まあ、最近は機械の性能が良くなったので結構厳密性は高くなってきたと思うけれども、やはり、他の試料の意図しないコンタミやRNaseの混入などは常に考慮しなければならない。reverse transcriptaseだって、何かの拍子に失活してしまっていれば逆転写反応が起こらないわけである。
私の実験ではそれでも「あるはずの」RNAを増幅するので、結果が陰性ならばどこかに間違いがあったのではないかと上流の工程をチェックすることができるが、左派リベラルの人が叫ぶ「人口ベースの無症状者のPCR」なんてやってもどうしようもないとしか思えないのである。まだ結果が陽性に出ればそれが正しいかどうか、さらなる検査ー胸部CTや抗原検査ーも可能であろうが、陰性の場合はどう引っ掛けようもないのである。
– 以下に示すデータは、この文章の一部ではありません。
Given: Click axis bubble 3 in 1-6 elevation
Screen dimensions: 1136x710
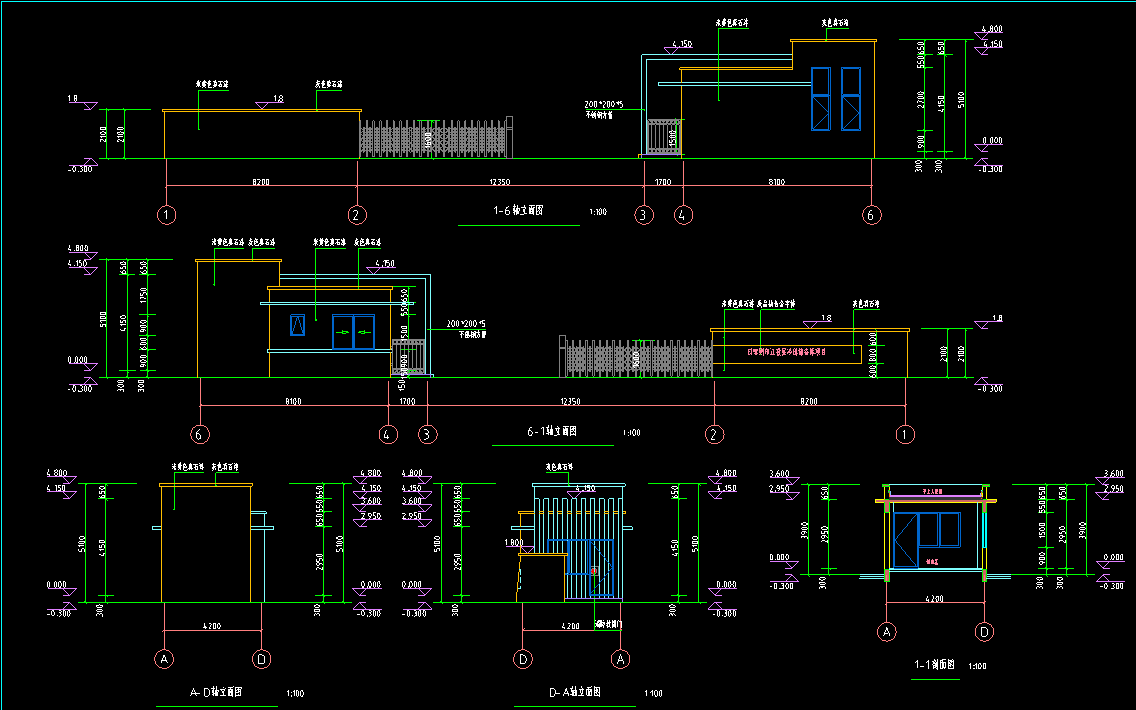Looking at the screenshot, I should pos(644,215).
検査が陰性の人を非感染者として隔離したとしてもすり抜けで偽陰性の患者が紛れ込んでしまえばそこから感染が広がるじゃないの、としか思えないのだが、文系の人はPCRという魔法の機械で陰性が出たら大丈夫だと無邪気に信じられるのだろう、それは幸せなことだと思うわけである。
スペースXの宇宙船も頑張って何度も着陸にトライしてやっと成功させたというのが偉業というべきだろう。
パッケージに入った商品のようにレディーメイドで常に上手くゆくというのは文系の願望に過ぎないよね、と理系の人は理解されない思いを抱いて夕暮れに佇むより他はないのである。